Jorma Kaukonen - guitar, vocals
Jack Casady - bass
Papa John Creach - violin
Sammy Piazza - drums
From 1965 to 1971, Bill Graham closely observed the San Francisco music scene develop from young aspiring bands playing at dances to seasoned recording and touring vets known around the world. For the closing week at Fillmore West, Graham presented a week of festivities celebrating the San Francisco bands, featuring many of the musicians that established the original Fillmore Auditorium and Graham's earliest forays into live concert production and promotion. Every night was special and featured an impressive triple bill. As the week progressed, each night became more extraordinary than the night before and by the time closing weekend rolled around, expectations were extremely high. On Friday night, July 2nd, Jerry Garcia embarked on one of the most monumental nights of his career, performing on nearly every song by all three bands on the bill, the Rowan Brothers, New Riders Of The Purple Sage, and of course the Grateful Dead in their farewell performance to Fillmore West. By Saturday night, July 3rd, ticket holders were anticipating another monumental night and Bill Graham didn't disappoint, presenting yet another triple bill that featured openers Yogi Phlegm (a scaled down version of Sons Of Champlin) opening and one of the most legendary of all San Francisco bands closing, Quicksilver Messenger Service.
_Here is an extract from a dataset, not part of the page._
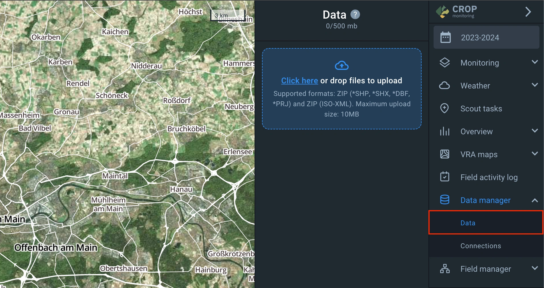Image resolution: width=544 pixels, height=288 pixels.
Task: Expand the Monitoring menu chevron
Action: pyautogui.click(x=535, y=62)
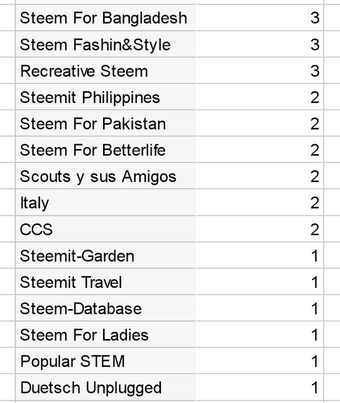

Performing in between these two sets was Jorma Kaukonen and Jack Casady's side project, Hot Tuna, representing the Jefferson Airplane faction during the closing week festivities.
Although Jorma and Jack had been exploring their collaboration both inside and outside the Airplane for several years, they had now developed what many consider to be the classic Hot Tuna lineup and were rapidly gaining popularity on their own. With Papa John Creach's electric violin now integrated into their sound and Texan Sammy Piazza in the drum seat, the group now had a special chemistry that was undeniable.
The seeds of Hot Tuna's sound can be heard as far back as 1966 Jefferson Airplane sets, but within the context of the Airplane they were often limited to one or two showcase songs a night. Now Jorma and Jack were free to explore the possibilities of their music to their hearts content. This particular lineup took Jorma and Jack's love of traditional acoustic blues (featured on the first self-titled Hot Tuna album) and further developed the music within a highly charged electric context. The group's second album displayed distinctive originality and a much more dynamic band, capable of inspired improvisational flights.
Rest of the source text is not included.